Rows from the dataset
**********

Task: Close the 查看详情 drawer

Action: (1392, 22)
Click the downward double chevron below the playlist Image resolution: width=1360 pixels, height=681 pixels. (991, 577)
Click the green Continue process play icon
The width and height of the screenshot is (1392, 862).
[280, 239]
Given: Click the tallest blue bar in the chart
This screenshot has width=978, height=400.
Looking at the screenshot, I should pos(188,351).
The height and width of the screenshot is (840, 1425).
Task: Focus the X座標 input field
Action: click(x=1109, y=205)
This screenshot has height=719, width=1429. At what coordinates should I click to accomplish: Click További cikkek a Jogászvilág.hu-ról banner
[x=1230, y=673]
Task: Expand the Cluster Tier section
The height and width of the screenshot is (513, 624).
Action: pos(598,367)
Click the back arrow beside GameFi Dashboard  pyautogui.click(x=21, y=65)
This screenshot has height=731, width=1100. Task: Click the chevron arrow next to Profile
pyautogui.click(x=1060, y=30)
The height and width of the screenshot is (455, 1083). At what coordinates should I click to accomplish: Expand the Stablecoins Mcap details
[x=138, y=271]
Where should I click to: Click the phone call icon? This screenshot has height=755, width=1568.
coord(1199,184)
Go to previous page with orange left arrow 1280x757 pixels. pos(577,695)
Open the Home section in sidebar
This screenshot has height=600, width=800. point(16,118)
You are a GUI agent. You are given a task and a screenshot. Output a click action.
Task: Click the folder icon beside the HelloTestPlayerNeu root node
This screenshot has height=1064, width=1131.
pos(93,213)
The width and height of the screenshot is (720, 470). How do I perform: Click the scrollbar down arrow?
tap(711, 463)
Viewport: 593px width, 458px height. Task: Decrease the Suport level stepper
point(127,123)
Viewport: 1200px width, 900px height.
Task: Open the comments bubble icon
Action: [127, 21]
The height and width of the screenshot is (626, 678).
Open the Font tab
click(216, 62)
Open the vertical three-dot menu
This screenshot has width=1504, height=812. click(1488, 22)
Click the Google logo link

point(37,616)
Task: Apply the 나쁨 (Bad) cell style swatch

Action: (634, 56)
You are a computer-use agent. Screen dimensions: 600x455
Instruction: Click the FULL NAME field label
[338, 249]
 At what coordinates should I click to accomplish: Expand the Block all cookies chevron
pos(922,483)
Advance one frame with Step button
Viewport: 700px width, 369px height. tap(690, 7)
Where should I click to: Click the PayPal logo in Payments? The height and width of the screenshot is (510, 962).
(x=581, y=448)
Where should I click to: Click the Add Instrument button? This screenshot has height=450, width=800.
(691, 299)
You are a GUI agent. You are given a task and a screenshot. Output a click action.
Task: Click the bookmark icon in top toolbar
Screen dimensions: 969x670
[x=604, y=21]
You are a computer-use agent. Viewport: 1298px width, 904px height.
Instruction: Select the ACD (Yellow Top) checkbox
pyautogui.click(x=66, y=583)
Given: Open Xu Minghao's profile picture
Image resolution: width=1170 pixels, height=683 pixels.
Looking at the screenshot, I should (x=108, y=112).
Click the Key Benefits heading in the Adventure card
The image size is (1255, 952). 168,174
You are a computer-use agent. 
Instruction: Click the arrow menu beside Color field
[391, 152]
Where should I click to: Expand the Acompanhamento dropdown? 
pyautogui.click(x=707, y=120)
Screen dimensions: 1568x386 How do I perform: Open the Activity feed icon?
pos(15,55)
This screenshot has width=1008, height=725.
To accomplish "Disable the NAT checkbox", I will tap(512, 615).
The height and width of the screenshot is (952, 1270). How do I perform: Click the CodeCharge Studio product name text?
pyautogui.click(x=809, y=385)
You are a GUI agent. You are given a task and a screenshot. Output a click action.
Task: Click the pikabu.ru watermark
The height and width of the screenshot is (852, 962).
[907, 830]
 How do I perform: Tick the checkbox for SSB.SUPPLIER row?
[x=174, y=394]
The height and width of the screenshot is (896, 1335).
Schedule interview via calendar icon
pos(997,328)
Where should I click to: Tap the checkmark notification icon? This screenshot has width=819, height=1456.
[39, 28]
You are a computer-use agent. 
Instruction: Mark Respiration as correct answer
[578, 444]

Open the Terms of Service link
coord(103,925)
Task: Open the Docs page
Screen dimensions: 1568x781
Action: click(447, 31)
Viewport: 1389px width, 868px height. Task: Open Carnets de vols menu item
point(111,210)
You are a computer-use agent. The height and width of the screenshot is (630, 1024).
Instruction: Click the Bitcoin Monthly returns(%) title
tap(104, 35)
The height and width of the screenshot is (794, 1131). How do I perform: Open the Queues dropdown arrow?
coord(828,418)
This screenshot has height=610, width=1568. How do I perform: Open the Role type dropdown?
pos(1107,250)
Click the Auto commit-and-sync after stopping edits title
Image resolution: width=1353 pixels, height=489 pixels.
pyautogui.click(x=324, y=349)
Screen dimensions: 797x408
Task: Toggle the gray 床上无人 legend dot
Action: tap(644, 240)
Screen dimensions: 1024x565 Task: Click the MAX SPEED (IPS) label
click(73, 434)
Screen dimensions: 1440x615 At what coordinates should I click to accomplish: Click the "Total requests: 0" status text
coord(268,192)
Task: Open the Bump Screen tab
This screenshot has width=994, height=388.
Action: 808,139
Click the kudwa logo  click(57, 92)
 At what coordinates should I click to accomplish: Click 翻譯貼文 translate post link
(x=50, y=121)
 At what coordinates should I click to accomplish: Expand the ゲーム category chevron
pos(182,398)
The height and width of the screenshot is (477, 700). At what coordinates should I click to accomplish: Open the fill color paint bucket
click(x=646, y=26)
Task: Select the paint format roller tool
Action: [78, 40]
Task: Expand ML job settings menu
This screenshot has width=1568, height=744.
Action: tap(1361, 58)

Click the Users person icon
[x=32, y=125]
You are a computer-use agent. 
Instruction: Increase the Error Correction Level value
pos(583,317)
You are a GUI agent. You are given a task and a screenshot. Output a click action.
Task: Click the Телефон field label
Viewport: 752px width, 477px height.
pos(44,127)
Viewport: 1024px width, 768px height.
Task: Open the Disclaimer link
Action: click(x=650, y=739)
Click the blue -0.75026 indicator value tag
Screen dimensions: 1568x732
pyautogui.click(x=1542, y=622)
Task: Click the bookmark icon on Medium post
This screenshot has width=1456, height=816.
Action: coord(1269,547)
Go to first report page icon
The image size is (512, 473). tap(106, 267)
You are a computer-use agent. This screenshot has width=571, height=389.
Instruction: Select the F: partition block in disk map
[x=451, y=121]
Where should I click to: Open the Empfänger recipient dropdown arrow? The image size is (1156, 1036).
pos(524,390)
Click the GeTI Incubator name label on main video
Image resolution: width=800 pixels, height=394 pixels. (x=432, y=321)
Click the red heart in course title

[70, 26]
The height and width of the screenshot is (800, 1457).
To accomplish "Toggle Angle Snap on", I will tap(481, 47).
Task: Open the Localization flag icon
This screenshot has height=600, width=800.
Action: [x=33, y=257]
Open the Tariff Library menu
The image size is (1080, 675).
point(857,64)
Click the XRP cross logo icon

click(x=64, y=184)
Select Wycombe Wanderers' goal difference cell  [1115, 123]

**********

* _Problem statement_
Print every line of the material above again, with no changes to any character.

* _Answer to this exercise_
Task: Close the 查看详情 drawer

Action: (1392, 22)
Click the downward double chevron below the playlist Image resolution: width=1360 pixels, height=681 pixels. (991, 577)
Click the green Continue process play icon
The width and height of the screenshot is (1392, 862).
[280, 239]
Given: Click the tallest blue bar in the chart
This screenshot has width=978, height=400.
Looking at the screenshot, I should pos(188,351).
The height and width of the screenshot is (840, 1425).
Task: Focus the X座標 input field
Action: click(x=1109, y=205)
This screenshot has height=719, width=1429. At what coordinates should I click to accomplish: Click További cikkek a Jogászvilág.hu-ról banner
[x=1230, y=673]
Task: Expand the Cluster Tier section
The height and width of the screenshot is (513, 624).
Action: pos(598,367)
Click the back arrow beside GameFi Dashboard  pyautogui.click(x=21, y=65)
This screenshot has height=731, width=1100. Task: Click the chevron arrow next to Profile
pyautogui.click(x=1060, y=30)
The height and width of the screenshot is (455, 1083). At what coordinates should I click to accomplish: Expand the Stablecoins Mcap details
[x=138, y=271]
Where should I click to: Click the phone call icon? This screenshot has height=755, width=1568.
coord(1199,184)
Go to previous page with orange left arrow 1280x757 pixels. pos(577,695)
Open the Home section in sidebar
This screenshot has height=600, width=800. point(16,118)
You are a GUI agent. You are given a task and a screenshot. Output a click action.
Task: Click the folder icon beside the HelloTestPlayerNeu root node
This screenshot has height=1064, width=1131.
pos(93,213)
The width and height of the screenshot is (720, 470). How do I perform: Click the scrollbar down arrow?
tap(711, 463)
Viewport: 593px width, 458px height. Task: Decrease the Suport level stepper
point(127,123)
Viewport: 1200px width, 900px height.
Task: Open the comments bubble icon
Action: [127, 21]
The height and width of the screenshot is (626, 678).
Open the Font tab
click(216, 62)
Open the vertical three-dot menu
This screenshot has width=1504, height=812. click(1488, 22)
Click the Google logo link

point(37,616)
Task: Apply the 나쁨 (Bad) cell style swatch

Action: (634, 56)
You are a computer-use agent. Screen dimensions: 600x455
Instruction: Click the FULL NAME field label
[338, 249]
 At what coordinates should I click to accomplish: Expand the Block all cookies chevron
pos(922,483)
Advance one frame with Step button
Viewport: 700px width, 369px height. tap(690, 7)
Where should I click to: Click the PayPal logo in Payments? The height and width of the screenshot is (510, 962).
(x=581, y=448)
Where should I click to: Click the Add Instrument button? This screenshot has height=450, width=800.
(691, 299)
You are a GUI agent. You are given a task and a screenshot. Output a click action.
Task: Click the bookmark icon in top toolbar
Screen dimensions: 969x670
[x=604, y=21]
You are a computer-use agent. Viewport: 1298px width, 904px height.
Instruction: Select the ACD (Yellow Top) checkbox
pyautogui.click(x=66, y=583)
Given: Open Xu Minghao's profile picture
Image resolution: width=1170 pixels, height=683 pixels.
Looking at the screenshot, I should (x=108, y=112).
Click the Key Benefits heading in the Adventure card
The image size is (1255, 952). 168,174
You are a computer-use agent. 
Instruction: Click the arrow menu beside Color field
[391, 152]
Where should I click to: Expand the Acompanhamento dropdown? 
pyautogui.click(x=707, y=120)
Screen dimensions: 1568x386 How do I perform: Open the Activity feed icon?
pos(15,55)
This screenshot has width=1008, height=725.
To accomplish "Disable the NAT checkbox", I will tap(512, 615).
The height and width of the screenshot is (952, 1270). How do I perform: Click the CodeCharge Studio product name text?
pyautogui.click(x=809, y=385)
You are a GUI agent. You are given a task and a screenshot. Output a click action.
Task: Click the pikabu.ru watermark
The height and width of the screenshot is (852, 962).
[907, 830]
 How do I perform: Tick the checkbox for SSB.SUPPLIER row?
[x=174, y=394]
The height and width of the screenshot is (896, 1335).
Schedule interview via calendar icon
pos(997,328)
Where should I click to: Tap the checkmark notification icon? This screenshot has width=819, height=1456.
[39, 28]
You are a computer-use agent. 
Instruction: Mark Respiration as correct answer
[578, 444]

Open the Terms of Service link
coord(103,925)
Task: Open the Docs page
Screen dimensions: 1568x781
Action: click(447, 31)
Viewport: 1389px width, 868px height. Task: Open Carnets de vols menu item
point(111,210)
You are a computer-use agent. The height and width of the screenshot is (630, 1024).
Instruction: Click the Bitcoin Monthly returns(%) title
tap(104, 35)
The height and width of the screenshot is (794, 1131). How do I perform: Open the Queues dropdown arrow?
coord(828,418)
This screenshot has height=610, width=1568. How do I perform: Open the Role type dropdown?
pos(1107,250)
Click the Auto commit-and-sync after stopping edits title
Image resolution: width=1353 pixels, height=489 pixels.
pyautogui.click(x=324, y=349)
Screen dimensions: 797x408
Task: Toggle the gray 床上无人 legend dot
Action: tap(644, 240)
Screen dimensions: 1024x565 Task: Click the MAX SPEED (IPS) label
click(73, 434)
Screen dimensions: 1440x615 At what coordinates should I click to accomplish: Click the "Total requests: 0" status text
coord(268,192)
Task: Open the Bump Screen tab
This screenshot has width=994, height=388.
Action: 808,139
Click the kudwa logo  click(57, 92)
 At what coordinates should I click to accomplish: Click 翻譯貼文 translate post link
(x=50, y=121)
 At what coordinates should I click to accomplish: Expand the ゲーム category chevron
pos(182,398)
The height and width of the screenshot is (477, 700). At what coordinates should I click to accomplish: Open the fill color paint bucket
click(x=646, y=26)
Task: Select the paint format roller tool
Action: [78, 40]
Task: Expand ML job settings menu
This screenshot has width=1568, height=744.
Action: tap(1361, 58)

Click the Users person icon
[x=32, y=125]
You are a computer-use agent. 
Instruction: Increase the Error Correction Level value
pos(583,317)
You are a GUI agent. You are given a task and a screenshot. Output a click action.
Task: Click the Телефон field label
Viewport: 752px width, 477px height.
pos(44,127)
Viewport: 1024px width, 768px height.
Task: Open the Disclaimer link
Action: click(x=650, y=739)
Click the blue -0.75026 indicator value tag
Screen dimensions: 1568x732
pyautogui.click(x=1542, y=622)
Task: Click the bookmark icon on Medium post
This screenshot has width=1456, height=816.
Action: coord(1269,547)
Go to first report page icon
The image size is (512, 473). tap(106, 267)
You are a computer-use agent. This screenshot has width=571, height=389.
Instruction: Select the F: partition block in disk map
[x=451, y=121]
Where should I click to: Open the Empfänger recipient dropdown arrow? The image size is (1156, 1036).
pos(524,390)
Click the GeTI Incubator name label on main video
Image resolution: width=800 pixels, height=394 pixels. (x=432, y=321)
Click the red heart in course title

[70, 26]
The height and width of the screenshot is (800, 1457).
To accomplish "Toggle Angle Snap on", I will tap(481, 47).
Task: Open the Localization flag icon
This screenshot has height=600, width=800.
Action: [x=33, y=257]
Open the Tariff Library menu
The image size is (1080, 675).
point(857,64)
Click the XRP cross logo icon

click(x=64, y=184)
Select Wycombe Wanderers' goal difference cell  [1115, 123]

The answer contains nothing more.